By-Hearting Today by Billy Collins

The mind is a lemon squeezer. The poem is a lemon. When you cut a poem open and begin to learn it, pressing the poem into the grooves of the mind, rotating it back and forth in memory until it cleaves to the mind, releasing more and more of its meaning, you get the best of the poem and it gets the best of you.

This requires time and solitude. To commune best with the poem, you must try and find a place away from other poems, other words, ideas, away from the information superabundance and surfeit of phone, iPad, computer screen, and eReader. Think hermit in her cave, think Tenzin Palmo:

I grew potatoes and turnips in the little garden outside. The day was very structured: four times a day I would sit and meditate in a traditional meditation box for three hours, and that’s where I slept, sitting up. (http://www.theguardian.com/lifeandstyle/2009/may/15/buddhist-retreat-religion-first-person)
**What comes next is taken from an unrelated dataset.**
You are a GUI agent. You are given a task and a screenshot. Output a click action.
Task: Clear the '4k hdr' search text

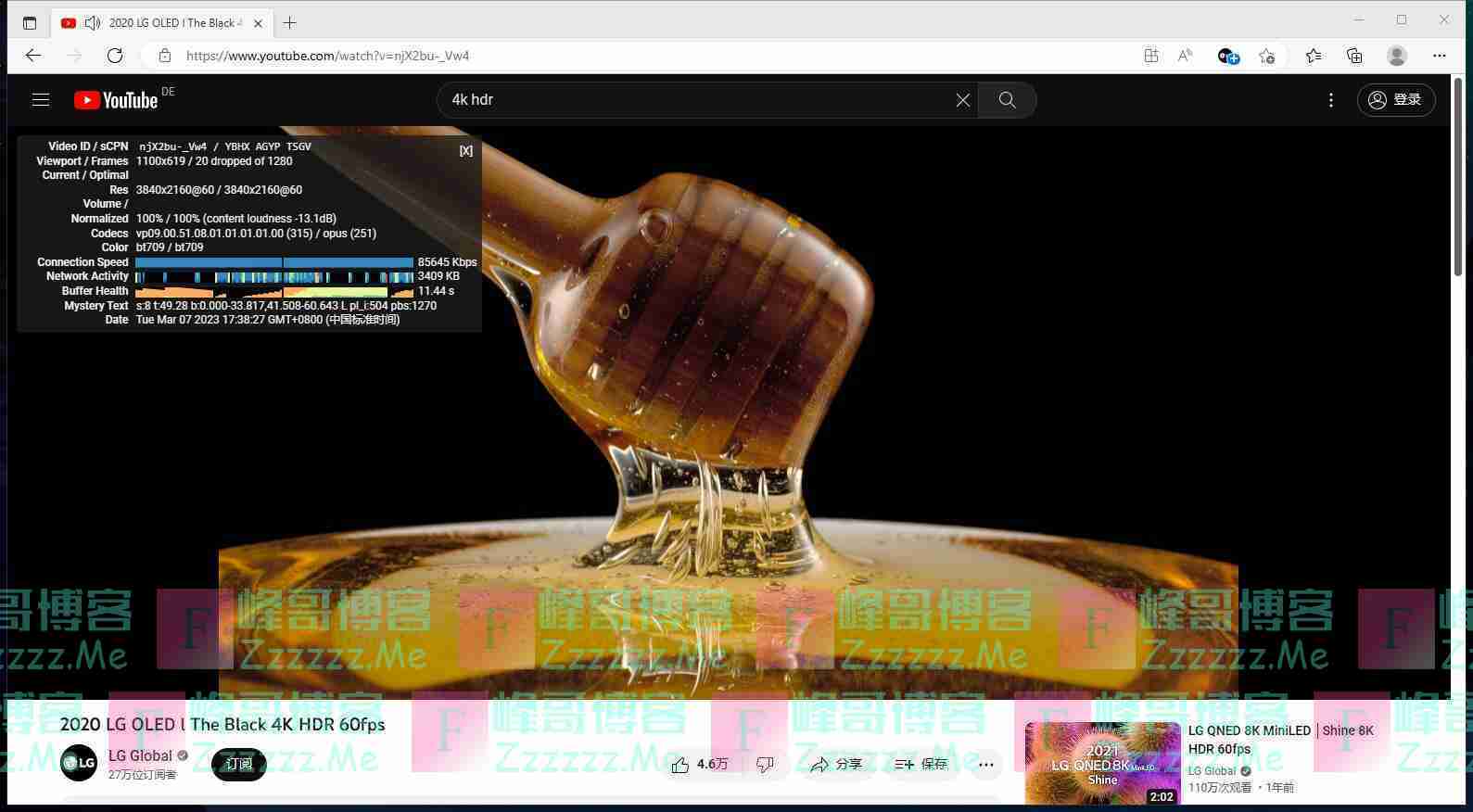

When you are learning the poem, you are Tenzin Palmo sitting on her meditation box. Forty-five minutes at a time. It is just you and the poem, and whatever the poem elicits from you. That is all.

If ever there were a spring day so perfect,
 so uplifted by a warm intermittent breeze
 
 that it made you want to throw
open all the windows in the house
 
and unlatch the door to the canary’s cage,
indeed, rip the little door from its jamb…
 

I have been feeling unmoored for a week or so, partially because I haven’t got a new poem to soothingly sink myself into on a daily basis; a wisdom-built container of the mind, one that when I learn off by heart provides a sort of cognitive scaffolding for my harum-scarum head. I’ve been using old poems I’ve learnt as centering mantras, but once they become mantras, they also lose some of their shiny, just-gleaned divination, which I need on a daily basis in order not to feel like an earthbound inert. I need to be new on a day, which means finding some flow, some play. But something gets in the way.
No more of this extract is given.